Serum PCT cannot yet be recommended as a routine diagnostic tool.

Serial measurements may indicate response to therapy.[26][53]

Result

raised

a cut-off level of greater than 0.5 ng/mL might be a more specific marker for bacterial infection than CRP, ESR, or WBC count[51][52]

MRI

Test
Result
Test

MRI is not routine. Only arrange an MRI if you suspect osteomyelitis.[10]

Result

may show evidence of associated osteomyelitis

synovial fluid polymerase chain reaction (PCR)

Test
Result
Test

PCR for Neisseria gonorrhoeae or Borrelia burgdorferi (Lyme disease) is not routine.[10][45][46]

It may be useful in patients with suspected Lyme disease (alongside serum antibody testing) or suspected gonococcal arthritis, especially if patients present with a migratory pattern of arthralgia, tenosynovial inflammation, and an associated skin rash.[9][14]

  • PCR is positive in 85% of patients with Lyme arthritis (B burgdorferi).[9][47]
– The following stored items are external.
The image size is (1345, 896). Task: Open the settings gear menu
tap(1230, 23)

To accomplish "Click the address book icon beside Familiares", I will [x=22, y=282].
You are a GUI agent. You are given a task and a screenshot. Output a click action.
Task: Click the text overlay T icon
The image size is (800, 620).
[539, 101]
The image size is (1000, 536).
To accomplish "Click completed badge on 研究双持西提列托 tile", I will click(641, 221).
  • PCR has a sensitivity of 76% and a specificity of 96% for N gonorrhoeae.[48]

Result

may be positive for specific organism

swabs for microscopy, culture, and sensitivity

Test
Result
Test

Take swabs and cultures from any other sources of potential infection identified on history and examination before giving antibiotics, for example:[10]

  • Pressure sores

  • Skin lesions

  • Genitourinary tract (e.g., chronic urinary tract infection, older patients, cervix, urethra, and rectum in sexually active patients)
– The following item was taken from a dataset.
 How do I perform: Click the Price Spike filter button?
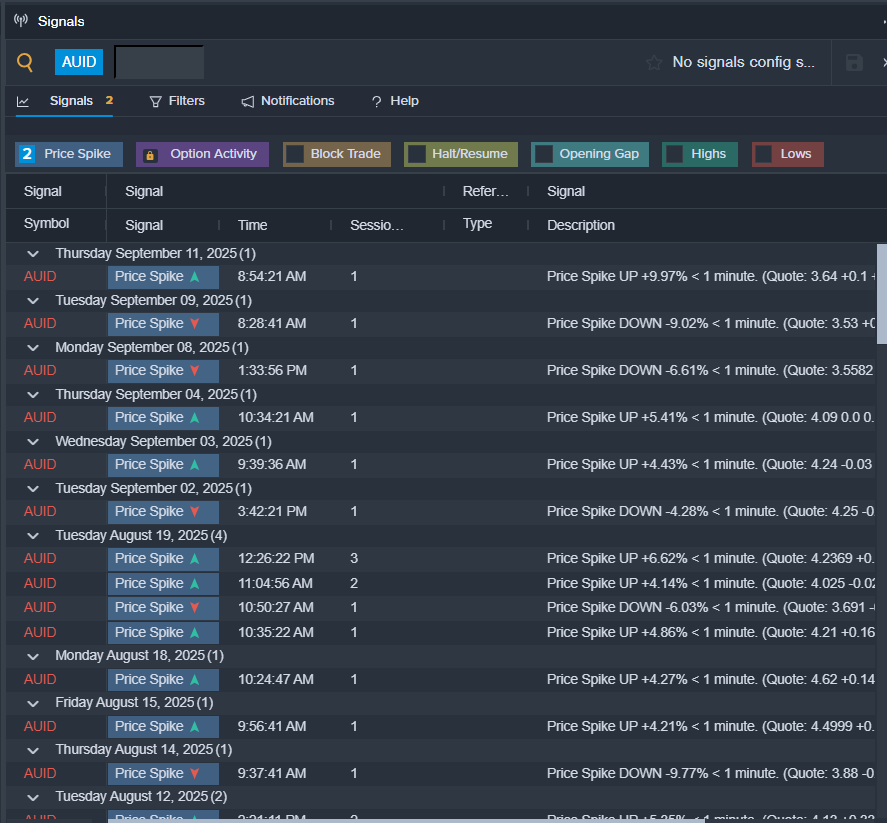(69, 154)
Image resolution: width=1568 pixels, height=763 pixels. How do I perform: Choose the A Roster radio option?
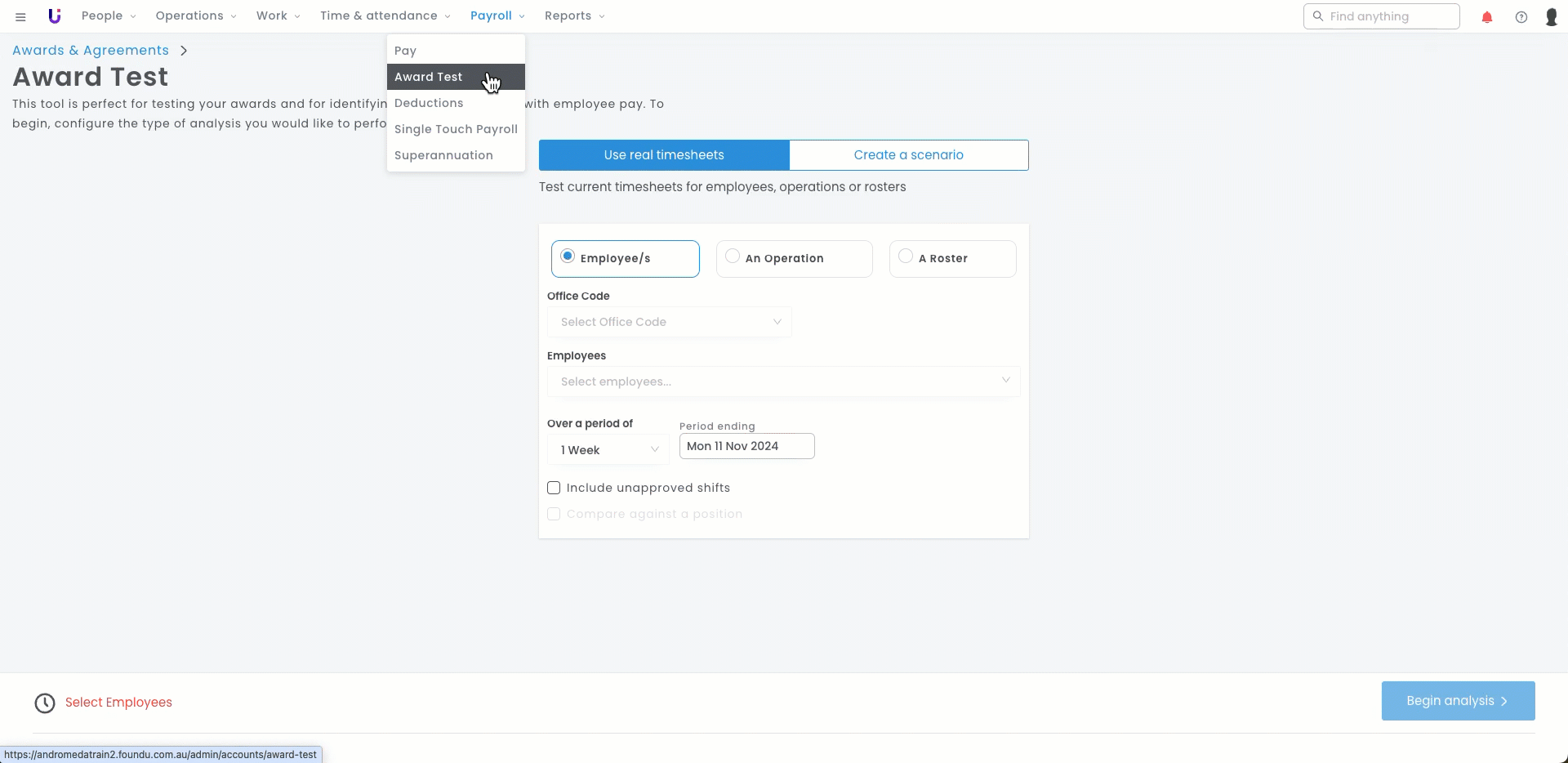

  • Respiratory tract (e.g., pharynx in suspected gonococcal arthritis, sore throat).

Result

microscopy may reveal organisms; subsequent culture may identify infection and sensitivities

urine dipstick, microscopy, culture, and sensitivity

Test
Result
Test

Obtain a urine sample in patients with indwelling catheters or recurrent urinary tract infections, as these may be a source for haematogenous spread of infection.

Practical tip

Patients with an indwelling urinary catheter often have a positive dipstick without actual infection. Await culture confirmation before assuming a urinary tract infection is the cause of immobility and confusion in an older person. Be careful not to miss septic arthritis.

Result

may show organisms on microscopy, white cells, blood

subsequent culture may be positive

enzyme-linked immunosorbent assay (ELISA)

Test
Result
Test

If you suspect Lyme arthritis, request an enzyme-linked immunosorbent assay (ELISA) for Borrelia burgdorferi, followed by Western blot if the ELISA is equivocal or positive. See the UK National Institute for Health and Care Excellence guideline on Lyme disease for detailed information on testing. NICE: Lyme disease Opens in new window

Result

may be positive

synovial biopsy

Test
Result
Test

Synovial biopsy for Mycobacterium tuberculosis is positive in about 95% of patients with tuberculosis, and can also identify fungal infections.

Result

may be positive for M tuberculosis or fungi

Emerging tests

calprotectin

Test
Result
Test

Discriminating between septic and aseptic joint inflammation is still a challenge. No test has yet been shown to be clinically useful enough to enter into routine practice. One study on synovial fluid calprotectin levels found that septic arthritis could be discriminated from non-septic inflammatory arthritides, with 76% sensitivity, 94% specificity, and a positive likelihood ratio of 12.2 at the threshold for calprotectin of 150 mg/L.[57] Further research is required to determine its clinical utility.